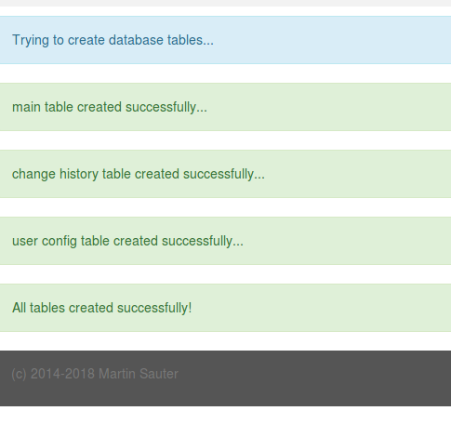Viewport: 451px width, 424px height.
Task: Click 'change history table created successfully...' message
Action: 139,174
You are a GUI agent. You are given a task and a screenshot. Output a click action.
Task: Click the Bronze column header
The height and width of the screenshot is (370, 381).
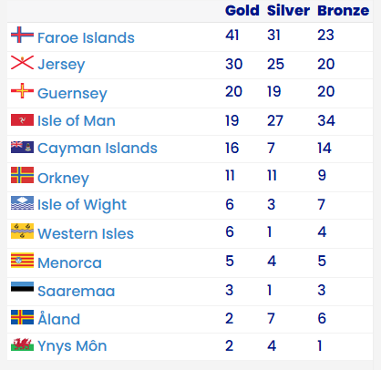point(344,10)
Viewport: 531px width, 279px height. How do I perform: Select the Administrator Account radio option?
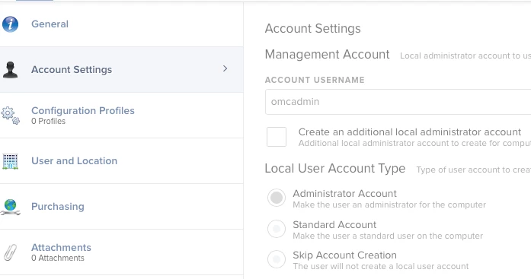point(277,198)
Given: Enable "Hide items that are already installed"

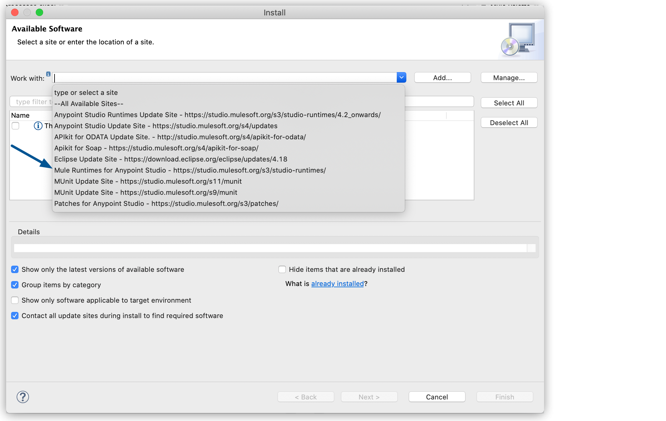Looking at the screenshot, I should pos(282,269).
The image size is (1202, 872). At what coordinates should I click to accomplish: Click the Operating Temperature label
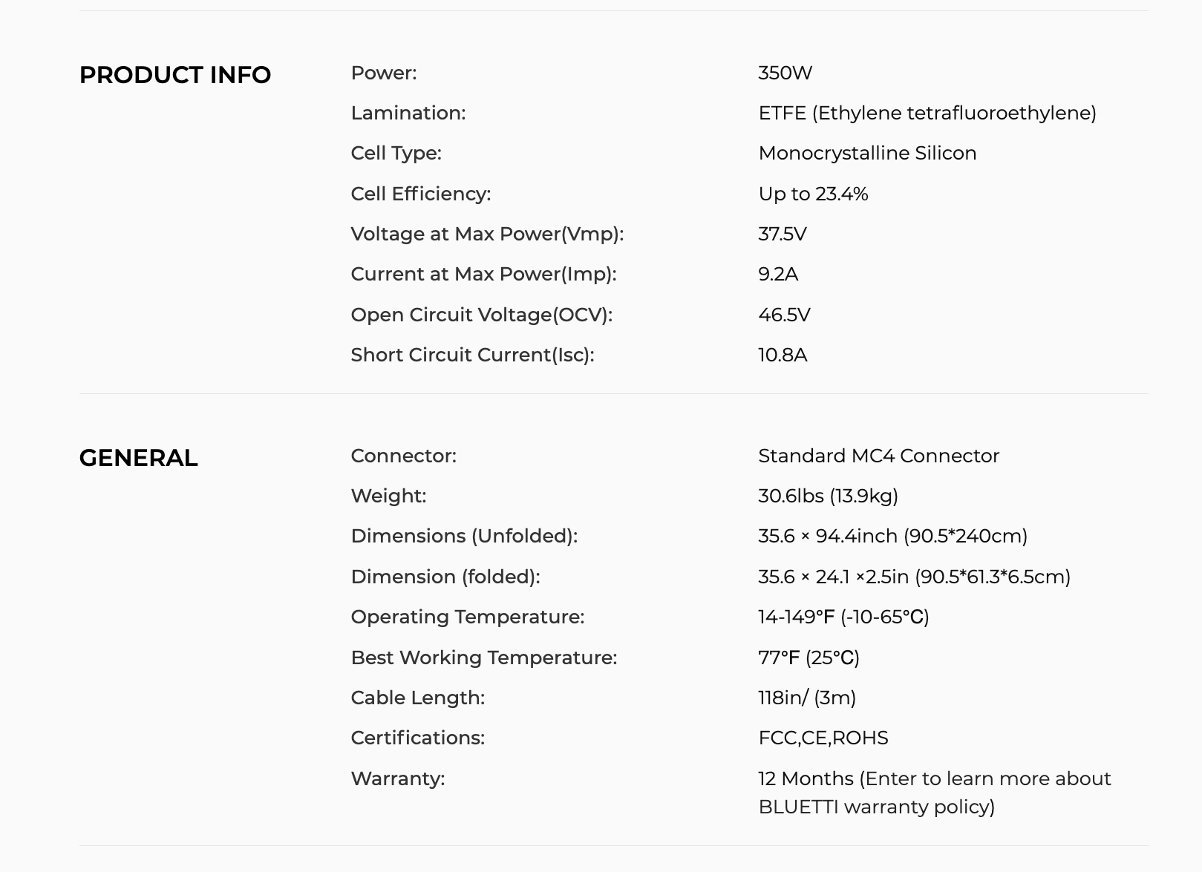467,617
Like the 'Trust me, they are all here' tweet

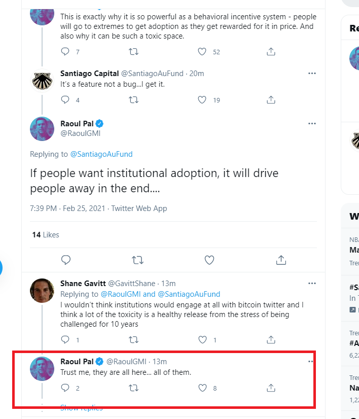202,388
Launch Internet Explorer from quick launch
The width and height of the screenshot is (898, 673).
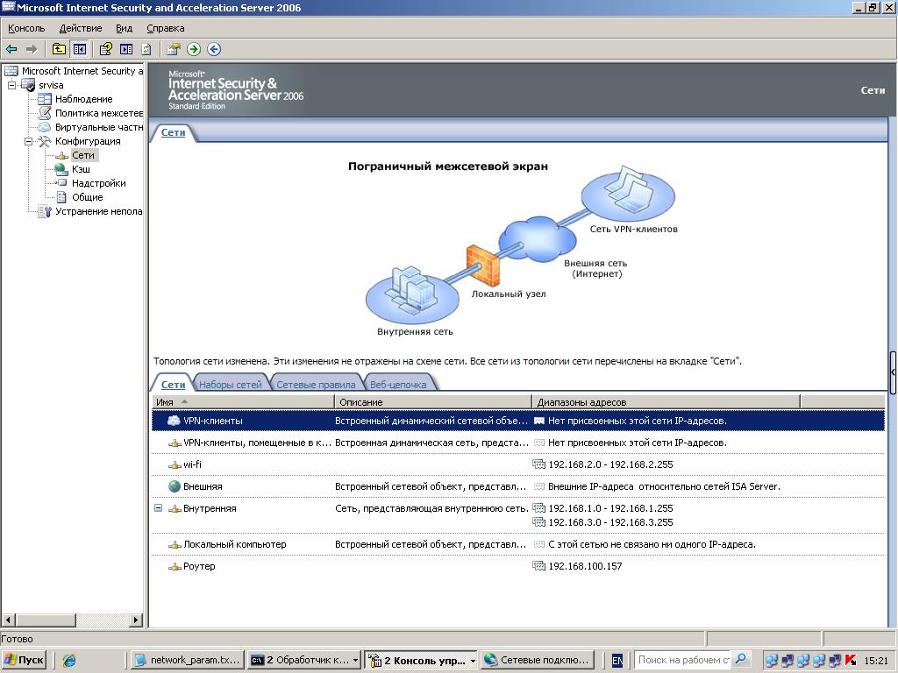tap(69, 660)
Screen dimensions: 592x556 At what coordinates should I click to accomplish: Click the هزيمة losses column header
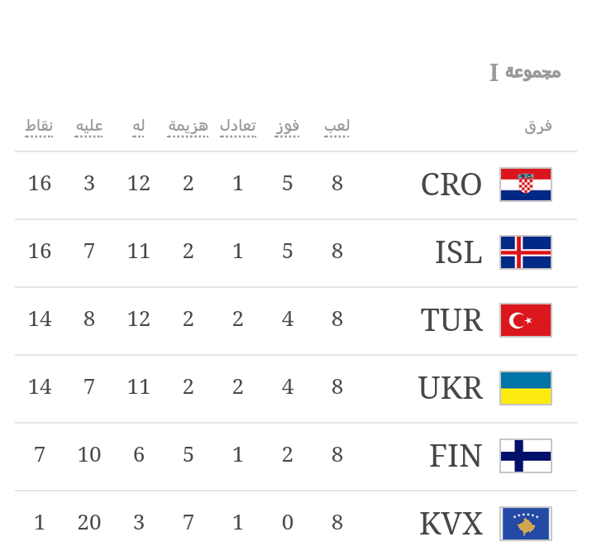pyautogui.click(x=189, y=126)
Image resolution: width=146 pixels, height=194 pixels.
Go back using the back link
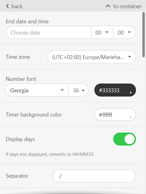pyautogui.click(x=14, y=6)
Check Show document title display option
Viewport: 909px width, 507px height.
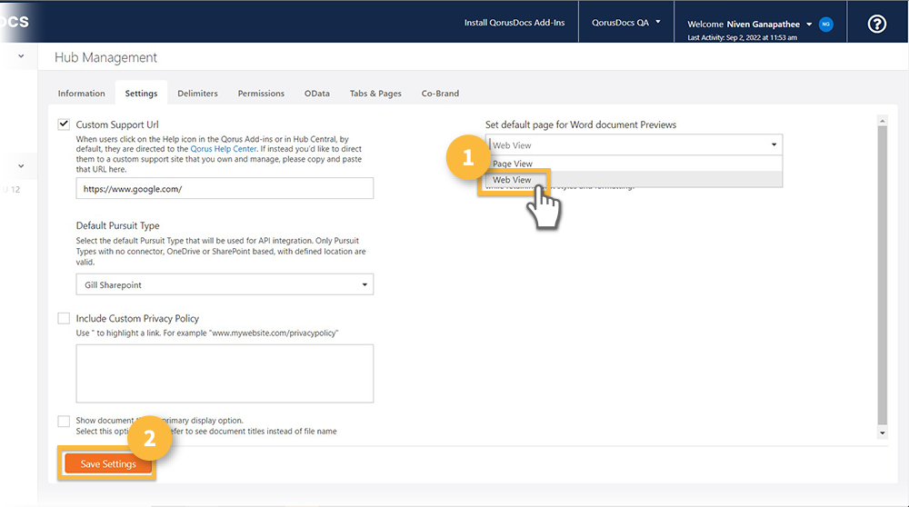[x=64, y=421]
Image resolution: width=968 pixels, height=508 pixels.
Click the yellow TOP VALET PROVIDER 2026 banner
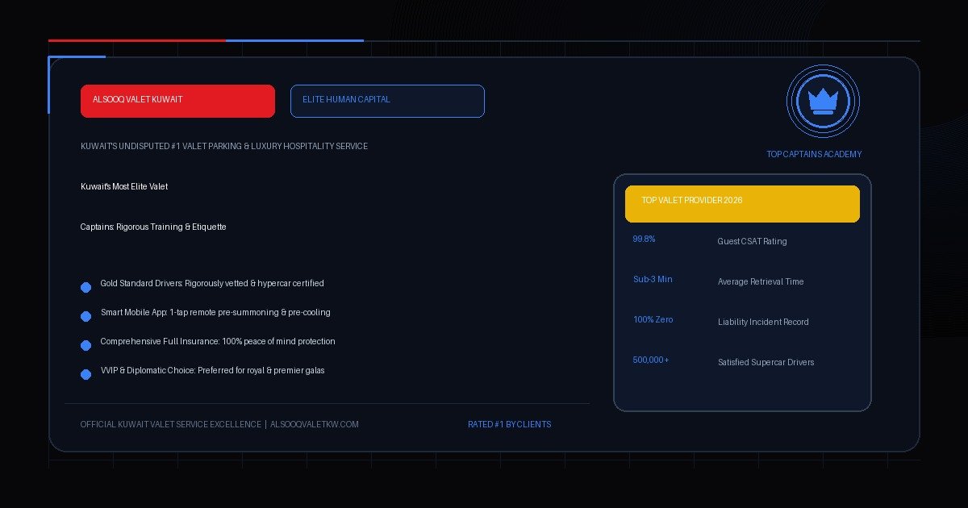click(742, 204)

> STATED EXERCISE: Copy all the entries above word for word, leaving out the pictures.

> IN RESPONSE:
Viewport: 451px width, 424px height.
Task: Click 'change history table created successfully...' message
Action: 139,174
You are a GUI agent. You are given a task and a screenshot. Output a click action.
Task: Click the Bronze column header
The height and width of the screenshot is (370, 381).
point(344,10)
Viewport: 531px width, 279px height. How do I perform: Select the Administrator Account radio option?
point(277,198)
Given: Enable "Hide items that are already installed"

Looking at the screenshot, I should pos(282,269).
The image size is (1202, 872). At what coordinates should I click to accomplish: Click the Operating Temperature label
467,617
Like the 'Trust me, they are all here' tweet

202,388
Launch Internet Explorer from quick launch
The width and height of the screenshot is (898, 673).
tap(69, 660)
Screen dimensions: 592x556 At what coordinates should I click to accomplish: Click the هزيمة losses column header
pyautogui.click(x=189, y=126)
Image resolution: width=146 pixels, height=194 pixels.
Go back using the back link
pyautogui.click(x=14, y=6)
Check Show document title display option
Viewport: 909px width, 507px height.
[x=64, y=421]
Image resolution: width=968 pixels, height=508 pixels.
Click the yellow TOP VALET PROVIDER 2026 banner
click(742, 204)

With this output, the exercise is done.